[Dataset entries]

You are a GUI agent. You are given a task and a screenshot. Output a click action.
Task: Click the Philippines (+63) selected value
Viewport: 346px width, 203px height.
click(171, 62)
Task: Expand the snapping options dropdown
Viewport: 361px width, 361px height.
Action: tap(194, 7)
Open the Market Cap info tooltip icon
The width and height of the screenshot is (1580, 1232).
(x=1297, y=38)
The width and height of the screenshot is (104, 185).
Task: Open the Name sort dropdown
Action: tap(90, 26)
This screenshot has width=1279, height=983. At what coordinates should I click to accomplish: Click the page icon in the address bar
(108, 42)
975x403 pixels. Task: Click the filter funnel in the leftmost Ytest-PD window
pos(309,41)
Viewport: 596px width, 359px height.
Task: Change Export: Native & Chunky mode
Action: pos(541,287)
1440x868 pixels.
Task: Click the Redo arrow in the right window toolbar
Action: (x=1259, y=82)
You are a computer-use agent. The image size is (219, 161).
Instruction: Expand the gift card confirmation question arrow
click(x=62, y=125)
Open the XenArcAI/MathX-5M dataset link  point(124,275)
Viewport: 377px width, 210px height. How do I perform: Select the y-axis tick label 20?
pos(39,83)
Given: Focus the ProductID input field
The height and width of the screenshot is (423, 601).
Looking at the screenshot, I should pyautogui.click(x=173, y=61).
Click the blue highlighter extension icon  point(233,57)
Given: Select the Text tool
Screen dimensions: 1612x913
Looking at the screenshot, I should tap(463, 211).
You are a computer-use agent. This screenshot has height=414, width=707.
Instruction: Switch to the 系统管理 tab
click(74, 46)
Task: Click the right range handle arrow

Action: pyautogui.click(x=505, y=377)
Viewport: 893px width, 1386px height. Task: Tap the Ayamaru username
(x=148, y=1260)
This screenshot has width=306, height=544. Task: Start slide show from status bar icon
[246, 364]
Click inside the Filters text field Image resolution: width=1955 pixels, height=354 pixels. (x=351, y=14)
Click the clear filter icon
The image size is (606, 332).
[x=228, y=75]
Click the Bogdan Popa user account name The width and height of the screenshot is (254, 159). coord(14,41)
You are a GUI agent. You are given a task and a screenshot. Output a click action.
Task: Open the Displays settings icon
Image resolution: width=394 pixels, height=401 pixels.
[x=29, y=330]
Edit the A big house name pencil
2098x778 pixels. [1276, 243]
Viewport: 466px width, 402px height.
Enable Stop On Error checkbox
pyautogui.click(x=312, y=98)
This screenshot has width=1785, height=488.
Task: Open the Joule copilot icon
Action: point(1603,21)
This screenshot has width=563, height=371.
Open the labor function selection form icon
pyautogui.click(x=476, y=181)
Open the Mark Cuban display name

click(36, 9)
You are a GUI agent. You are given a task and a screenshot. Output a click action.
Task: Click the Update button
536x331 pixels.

### Description of the task
Repeat the records word for word.

### Exercise result
You are a GUI agent. You are given a task and a screenshot. Output a click action.
Task: Click the Philippines (+63) selected value
Viewport: 346px width, 203px height.
click(171, 62)
Task: Expand the snapping options dropdown
Viewport: 361px width, 361px height.
Action: tap(194, 7)
Open the Market Cap info tooltip icon
The width and height of the screenshot is (1580, 1232).
(x=1297, y=38)
The width and height of the screenshot is (104, 185).
Task: Open the Name sort dropdown
Action: tap(90, 26)
This screenshot has width=1279, height=983. At what coordinates should I click to accomplish: Click the page icon in the address bar
(108, 42)
975x403 pixels. Task: Click the filter funnel in the leftmost Ytest-PD window
pos(309,41)
Viewport: 596px width, 359px height.
Task: Change Export: Native & Chunky mode
Action: pos(541,287)
1440x868 pixels.
Task: Click the Redo arrow in the right window toolbar
Action: (x=1259, y=82)
You are a computer-use agent. The image size is (219, 161).
Instruction: Expand the gift card confirmation question arrow
click(x=62, y=125)
Open the XenArcAI/MathX-5M dataset link  point(124,275)
Viewport: 377px width, 210px height. How do I perform: Select the y-axis tick label 20?
pos(39,83)
Given: Focus the ProductID input field
The height and width of the screenshot is (423, 601).
Looking at the screenshot, I should pyautogui.click(x=173, y=61).
Click the blue highlighter extension icon  point(233,57)
Given: Select the Text tool
Screen dimensions: 1612x913
Looking at the screenshot, I should tap(463, 211).
You are a computer-use agent. This screenshot has height=414, width=707.
Instruction: Switch to the 系统管理 tab
click(74, 46)
Task: Click the right range handle arrow

Action: pyautogui.click(x=505, y=377)
Viewport: 893px width, 1386px height. Task: Tap the Ayamaru username
(x=148, y=1260)
This screenshot has width=306, height=544. Task: Start slide show from status bar icon
[246, 364]
Click inside the Filters text field Image resolution: width=1955 pixels, height=354 pixels. (x=351, y=14)
Click the clear filter icon
The image size is (606, 332).
[x=228, y=75]
Click the Bogdan Popa user account name The width and height of the screenshot is (254, 159). coord(14,41)
You are a GUI agent. You are given a task and a screenshot. Output a click action.
Task: Open the Displays settings icon
Image resolution: width=394 pixels, height=401 pixels.
[x=29, y=330]
Edit the A big house name pencil
2098x778 pixels. [1276, 243]
Viewport: 466px width, 402px height.
Enable Stop On Error checkbox
pyautogui.click(x=312, y=98)
This screenshot has width=1785, height=488.
Task: Open the Joule copilot icon
Action: point(1603,21)
This screenshot has width=563, height=371.
Open the labor function selection form icon
pyautogui.click(x=476, y=181)
Open the Mark Cuban display name

click(36, 9)
You are a GUI agent. You are given a task and a screenshot. Output a click action.
Task: Click the Update button
536x331 pixels.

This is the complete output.